### EXERCISE AIM
Answer these questions using the family farming text:
1. What years does the United Nations Decade of Family Farming cover?
2. According to the United Nations report, what share of the food it produces does the world food system waste?
3. Where does Nigeria rank on the list of countries by population?

### TEXT
Tackling Poverty through Family Farming

Tackling Poverty through Family Farming

Oluchi Chibuzor writes that President Muhammadu Buhari’s plan of lifting 100 million Nigerians out of poverty can be achieved through family farming

The plan by President Muhammadu Buhari’s administration to lift 100 million Nigerians out of poverty in 10 years coincides with the 10-year plan of the United Nations Decade of Family Farming between 2019- 2028.

Family farming (including all the family-based agricultural activities) is a means of organising agricultural, forestry, fisheries, pastoral and aquaculture production that is managed and operated by a family. It is predominantly reliant on the family labour of both women and men. The family and the farm are linked, co-evolve and combine economic, environmental, social and cultural functions.

Recent United Nations report on family farming noted that family farmers everywhere and everyday have shown that they can be productive and adapt to producing food in their locality and serving so many functions, and, “are custodians of biodiversity, preserving landscape and maintaining community and cultural heritage.

“Also, they have the knowledge to produce nutritious and culturally appropriate food as part of local traditions.”
The report explained that nothing comes closer to the paradigm of sustainable food production than family farming.
“Family farmers, when supported with affirmative policies and programmes, have a unique capacity to redress the failure of a world food system that, while producing enough food for all, still wastes one third of the food produced, fails to reduce hunger and the different forms of malnutrition, and even generates social inequalities,” it added.

Nigeria with the current population projected to be about 200,828,854, based on the latest United Nation estimates, equivalent to 2.6 per cent of the total world population, ranks number seven on the list of countries by population.

### Item-finding listing
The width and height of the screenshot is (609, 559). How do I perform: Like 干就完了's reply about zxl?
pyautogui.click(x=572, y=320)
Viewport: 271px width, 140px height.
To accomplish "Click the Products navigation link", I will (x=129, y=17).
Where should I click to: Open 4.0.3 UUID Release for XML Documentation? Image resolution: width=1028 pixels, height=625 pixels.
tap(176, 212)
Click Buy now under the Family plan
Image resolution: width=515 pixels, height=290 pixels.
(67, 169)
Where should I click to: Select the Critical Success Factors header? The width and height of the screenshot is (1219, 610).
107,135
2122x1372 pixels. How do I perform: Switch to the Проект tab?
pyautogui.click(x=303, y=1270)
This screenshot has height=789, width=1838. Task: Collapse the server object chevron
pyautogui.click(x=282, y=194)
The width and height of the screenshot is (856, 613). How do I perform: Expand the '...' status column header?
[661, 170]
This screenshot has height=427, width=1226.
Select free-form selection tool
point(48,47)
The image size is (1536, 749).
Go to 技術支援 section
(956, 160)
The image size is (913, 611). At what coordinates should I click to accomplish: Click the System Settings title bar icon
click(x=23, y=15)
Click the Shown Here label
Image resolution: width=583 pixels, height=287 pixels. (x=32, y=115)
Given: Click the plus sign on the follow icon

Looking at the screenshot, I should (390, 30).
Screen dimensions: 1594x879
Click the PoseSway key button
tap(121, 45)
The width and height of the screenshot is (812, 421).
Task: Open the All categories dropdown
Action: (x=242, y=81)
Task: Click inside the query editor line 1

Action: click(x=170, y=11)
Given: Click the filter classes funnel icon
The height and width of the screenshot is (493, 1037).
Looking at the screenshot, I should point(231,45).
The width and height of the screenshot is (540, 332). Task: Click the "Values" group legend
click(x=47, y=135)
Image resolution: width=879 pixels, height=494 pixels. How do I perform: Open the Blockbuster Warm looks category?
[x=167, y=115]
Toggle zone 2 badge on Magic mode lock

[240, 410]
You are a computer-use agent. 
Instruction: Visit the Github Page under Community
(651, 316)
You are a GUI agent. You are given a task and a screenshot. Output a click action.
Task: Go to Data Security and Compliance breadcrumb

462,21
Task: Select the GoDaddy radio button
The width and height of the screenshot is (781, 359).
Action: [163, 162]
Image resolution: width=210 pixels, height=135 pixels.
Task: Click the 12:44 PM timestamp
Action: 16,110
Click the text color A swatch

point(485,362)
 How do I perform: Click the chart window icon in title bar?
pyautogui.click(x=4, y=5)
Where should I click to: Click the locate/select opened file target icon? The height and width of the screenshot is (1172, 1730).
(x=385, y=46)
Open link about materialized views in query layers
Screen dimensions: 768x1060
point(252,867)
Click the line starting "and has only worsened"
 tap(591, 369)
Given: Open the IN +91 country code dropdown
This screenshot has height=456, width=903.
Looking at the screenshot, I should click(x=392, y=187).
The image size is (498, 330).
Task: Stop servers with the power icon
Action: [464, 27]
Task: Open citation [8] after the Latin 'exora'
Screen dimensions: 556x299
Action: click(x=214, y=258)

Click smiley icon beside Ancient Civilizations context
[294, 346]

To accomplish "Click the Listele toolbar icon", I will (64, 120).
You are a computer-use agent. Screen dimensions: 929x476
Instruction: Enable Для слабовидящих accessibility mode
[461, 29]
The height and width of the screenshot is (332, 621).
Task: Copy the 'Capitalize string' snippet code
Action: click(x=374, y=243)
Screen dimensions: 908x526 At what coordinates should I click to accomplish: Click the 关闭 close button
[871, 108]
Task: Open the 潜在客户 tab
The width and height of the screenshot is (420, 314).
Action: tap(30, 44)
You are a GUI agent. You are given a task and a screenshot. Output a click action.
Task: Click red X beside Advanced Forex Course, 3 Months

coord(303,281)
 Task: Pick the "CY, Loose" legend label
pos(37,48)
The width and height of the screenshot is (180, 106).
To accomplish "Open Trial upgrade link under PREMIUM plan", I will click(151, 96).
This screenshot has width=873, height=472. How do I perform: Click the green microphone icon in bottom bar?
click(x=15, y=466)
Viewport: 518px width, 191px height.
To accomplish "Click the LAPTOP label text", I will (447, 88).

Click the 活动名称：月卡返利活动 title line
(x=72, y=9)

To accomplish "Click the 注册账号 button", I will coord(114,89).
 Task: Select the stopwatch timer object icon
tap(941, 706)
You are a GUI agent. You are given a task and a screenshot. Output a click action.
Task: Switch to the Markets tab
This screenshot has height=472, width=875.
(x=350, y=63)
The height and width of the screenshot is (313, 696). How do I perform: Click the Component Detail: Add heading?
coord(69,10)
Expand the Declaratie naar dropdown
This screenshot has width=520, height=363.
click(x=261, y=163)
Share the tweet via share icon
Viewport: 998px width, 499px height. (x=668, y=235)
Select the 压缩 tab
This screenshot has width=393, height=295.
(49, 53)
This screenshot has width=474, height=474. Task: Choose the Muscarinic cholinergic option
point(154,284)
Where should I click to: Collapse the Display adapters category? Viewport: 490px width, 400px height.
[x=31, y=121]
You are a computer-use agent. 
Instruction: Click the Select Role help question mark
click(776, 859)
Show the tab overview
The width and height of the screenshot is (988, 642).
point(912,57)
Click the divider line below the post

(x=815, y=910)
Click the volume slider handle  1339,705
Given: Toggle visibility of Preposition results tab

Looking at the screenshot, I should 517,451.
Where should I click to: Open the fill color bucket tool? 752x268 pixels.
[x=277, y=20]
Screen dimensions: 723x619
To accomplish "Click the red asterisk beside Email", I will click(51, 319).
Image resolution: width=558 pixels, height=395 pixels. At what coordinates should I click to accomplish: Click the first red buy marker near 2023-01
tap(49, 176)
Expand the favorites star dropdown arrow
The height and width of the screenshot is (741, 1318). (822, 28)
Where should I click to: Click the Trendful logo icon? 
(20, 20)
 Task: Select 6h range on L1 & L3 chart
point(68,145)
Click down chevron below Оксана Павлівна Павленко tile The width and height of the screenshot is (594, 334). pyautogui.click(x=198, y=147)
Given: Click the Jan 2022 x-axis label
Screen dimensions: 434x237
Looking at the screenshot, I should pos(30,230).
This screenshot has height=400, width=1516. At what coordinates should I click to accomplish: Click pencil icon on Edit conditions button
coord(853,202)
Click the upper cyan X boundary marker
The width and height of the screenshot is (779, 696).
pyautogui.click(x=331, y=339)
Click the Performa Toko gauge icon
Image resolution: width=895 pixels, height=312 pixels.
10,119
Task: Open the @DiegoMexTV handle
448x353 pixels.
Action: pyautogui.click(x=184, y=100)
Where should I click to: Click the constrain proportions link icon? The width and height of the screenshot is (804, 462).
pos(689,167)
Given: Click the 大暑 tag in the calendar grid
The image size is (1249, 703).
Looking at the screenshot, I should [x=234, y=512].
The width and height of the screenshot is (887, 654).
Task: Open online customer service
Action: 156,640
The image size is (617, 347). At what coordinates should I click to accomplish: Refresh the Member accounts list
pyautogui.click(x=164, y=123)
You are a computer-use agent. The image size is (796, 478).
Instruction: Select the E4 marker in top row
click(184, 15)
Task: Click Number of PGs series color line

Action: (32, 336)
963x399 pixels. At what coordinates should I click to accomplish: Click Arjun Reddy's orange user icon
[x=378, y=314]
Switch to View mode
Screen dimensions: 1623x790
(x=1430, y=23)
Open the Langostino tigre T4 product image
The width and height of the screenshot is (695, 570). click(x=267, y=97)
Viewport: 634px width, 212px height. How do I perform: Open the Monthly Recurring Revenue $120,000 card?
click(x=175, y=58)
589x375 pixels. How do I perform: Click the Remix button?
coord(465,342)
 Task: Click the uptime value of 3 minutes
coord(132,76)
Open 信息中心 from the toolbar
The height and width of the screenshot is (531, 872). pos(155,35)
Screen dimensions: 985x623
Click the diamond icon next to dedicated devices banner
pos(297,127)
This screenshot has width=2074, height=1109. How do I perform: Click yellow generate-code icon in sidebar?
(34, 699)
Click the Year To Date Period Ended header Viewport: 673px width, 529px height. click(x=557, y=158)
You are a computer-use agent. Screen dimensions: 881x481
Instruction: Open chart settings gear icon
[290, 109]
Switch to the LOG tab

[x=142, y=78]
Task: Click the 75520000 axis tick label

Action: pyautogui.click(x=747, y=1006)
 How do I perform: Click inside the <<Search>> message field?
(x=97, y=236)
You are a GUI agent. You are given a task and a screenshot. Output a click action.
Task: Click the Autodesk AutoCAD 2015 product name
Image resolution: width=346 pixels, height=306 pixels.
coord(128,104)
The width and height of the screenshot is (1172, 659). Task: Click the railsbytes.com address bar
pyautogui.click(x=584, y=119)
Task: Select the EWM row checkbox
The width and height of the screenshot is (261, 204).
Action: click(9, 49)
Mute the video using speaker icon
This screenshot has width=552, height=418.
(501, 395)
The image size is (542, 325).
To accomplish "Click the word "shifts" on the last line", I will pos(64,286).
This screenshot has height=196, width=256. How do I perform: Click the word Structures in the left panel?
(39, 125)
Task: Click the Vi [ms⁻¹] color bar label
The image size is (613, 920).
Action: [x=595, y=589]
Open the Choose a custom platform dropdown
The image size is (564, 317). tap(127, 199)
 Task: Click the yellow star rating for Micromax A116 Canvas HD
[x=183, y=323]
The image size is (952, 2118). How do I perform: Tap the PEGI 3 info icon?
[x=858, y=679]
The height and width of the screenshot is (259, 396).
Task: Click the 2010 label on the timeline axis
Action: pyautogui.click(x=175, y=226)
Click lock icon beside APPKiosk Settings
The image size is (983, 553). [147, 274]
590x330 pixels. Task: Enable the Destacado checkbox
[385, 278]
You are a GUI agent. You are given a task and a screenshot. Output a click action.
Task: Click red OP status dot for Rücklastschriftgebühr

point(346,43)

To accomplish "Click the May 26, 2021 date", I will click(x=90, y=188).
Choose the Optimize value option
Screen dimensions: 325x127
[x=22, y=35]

### EXERCISE OUTPUT
1. 2019 to 2028
2. One third
3. Number seven